What else?  The Times editorial board actually gave a fairly balanced assessment, although there was this:
The second Ronald Reagan, the one who blurts out startling, baseless statements, creates a different sort of doubt. In September, for example, he sug-gested that new regulations proclaiming ketchup to be a vegetable in an acceptable school lunch were the work of bureaucratic saboteurs. They were Reagan appointees. In a television interview in December, he made the bizarre assertion that many New Dealers ''actually espoused'' fascism. In the wake of his last news conference, Mr. Reagan left aides a week of cleaning up.

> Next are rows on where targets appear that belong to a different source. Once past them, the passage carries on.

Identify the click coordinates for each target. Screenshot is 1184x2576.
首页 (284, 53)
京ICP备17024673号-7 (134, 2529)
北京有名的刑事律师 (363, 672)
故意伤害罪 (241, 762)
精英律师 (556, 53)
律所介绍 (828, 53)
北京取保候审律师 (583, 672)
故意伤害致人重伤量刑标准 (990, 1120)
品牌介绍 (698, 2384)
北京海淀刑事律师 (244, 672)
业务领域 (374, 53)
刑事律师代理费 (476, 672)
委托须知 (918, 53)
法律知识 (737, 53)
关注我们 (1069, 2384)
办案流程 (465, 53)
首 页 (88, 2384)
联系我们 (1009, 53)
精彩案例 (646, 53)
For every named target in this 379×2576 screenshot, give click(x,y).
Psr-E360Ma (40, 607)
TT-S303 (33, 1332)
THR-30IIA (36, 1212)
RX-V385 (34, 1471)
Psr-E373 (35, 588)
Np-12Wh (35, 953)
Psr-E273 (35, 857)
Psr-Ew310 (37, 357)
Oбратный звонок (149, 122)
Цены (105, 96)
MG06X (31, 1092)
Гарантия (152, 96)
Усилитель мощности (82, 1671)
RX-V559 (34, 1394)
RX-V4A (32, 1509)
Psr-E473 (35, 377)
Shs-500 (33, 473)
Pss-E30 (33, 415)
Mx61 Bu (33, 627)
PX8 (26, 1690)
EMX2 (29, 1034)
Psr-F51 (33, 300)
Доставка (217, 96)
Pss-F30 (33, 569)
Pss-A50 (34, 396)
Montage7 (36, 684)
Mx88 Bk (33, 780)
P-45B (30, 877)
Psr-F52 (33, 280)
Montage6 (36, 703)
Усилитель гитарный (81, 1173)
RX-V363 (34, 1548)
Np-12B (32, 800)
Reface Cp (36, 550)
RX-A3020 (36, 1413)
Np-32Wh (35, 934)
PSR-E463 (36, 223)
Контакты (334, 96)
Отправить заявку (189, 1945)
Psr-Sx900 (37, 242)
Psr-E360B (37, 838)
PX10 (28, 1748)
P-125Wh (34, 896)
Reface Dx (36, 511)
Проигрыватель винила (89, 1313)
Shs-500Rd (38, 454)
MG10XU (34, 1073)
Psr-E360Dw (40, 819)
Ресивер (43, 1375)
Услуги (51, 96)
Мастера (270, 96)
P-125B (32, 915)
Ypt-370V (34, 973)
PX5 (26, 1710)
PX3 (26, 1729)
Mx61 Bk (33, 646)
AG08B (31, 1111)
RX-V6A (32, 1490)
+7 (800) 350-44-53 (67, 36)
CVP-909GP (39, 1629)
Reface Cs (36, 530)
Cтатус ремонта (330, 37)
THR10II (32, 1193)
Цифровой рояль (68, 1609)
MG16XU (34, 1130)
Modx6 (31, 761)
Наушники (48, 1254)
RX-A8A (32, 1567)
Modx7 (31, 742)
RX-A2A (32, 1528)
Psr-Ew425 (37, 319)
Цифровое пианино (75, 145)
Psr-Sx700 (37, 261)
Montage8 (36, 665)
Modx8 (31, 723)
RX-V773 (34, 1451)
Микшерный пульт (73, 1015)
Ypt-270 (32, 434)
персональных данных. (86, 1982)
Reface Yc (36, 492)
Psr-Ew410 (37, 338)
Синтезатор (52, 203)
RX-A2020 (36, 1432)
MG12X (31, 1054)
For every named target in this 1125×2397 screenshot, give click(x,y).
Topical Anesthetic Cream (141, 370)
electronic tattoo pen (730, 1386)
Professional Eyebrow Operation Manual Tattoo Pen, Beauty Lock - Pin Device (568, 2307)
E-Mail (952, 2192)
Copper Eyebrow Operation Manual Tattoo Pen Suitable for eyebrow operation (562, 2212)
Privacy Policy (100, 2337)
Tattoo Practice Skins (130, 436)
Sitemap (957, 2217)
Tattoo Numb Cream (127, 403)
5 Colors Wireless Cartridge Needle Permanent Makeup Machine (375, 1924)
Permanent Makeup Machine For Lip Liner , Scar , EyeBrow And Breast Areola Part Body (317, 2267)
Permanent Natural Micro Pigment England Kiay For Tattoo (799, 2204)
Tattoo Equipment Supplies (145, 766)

In time, even a patient public will begin to wonder how much else the aides are doing. Comments like these may be tolerable in a candidate quick with an index-card anecdote. They cast doubt on the clarity and credibility of a President.

The strategy of blaming Carter didn't seem to help in the polls:
Americans generally feel that President Reagan's program has hurt the economy so far, and this opinion is costing him support, according to the latest New York Times/CBS News Poll.
(To be fair, people were also optimistic about his policies helping eventually -- they didn't report a "who is to blame?" question.  As several have noted, Obama actually does very well on that question; people blame Bush for the mess the country is in, but also blame Obama for it not getting better).

The kicker is that while this is one year in, same as Obama is now, Reagan was only beginning to suffer.  His approval ratings would sink much lower before recovering.  His recession was just getting started -- unemployment was only up from 7.4% when he took office to 8.9% through December 1981, on it's way to almost 11% at peak.  I have no doubt that if I looked for stories later in 1982, the same traits would be portrayed even more negatively.  And then, when things rebounded, all of a sudden stubborn melted back to resolute, and his management style was relaxed again, and not careless.  Same guy, same traits, but different polling, and so different interpretation.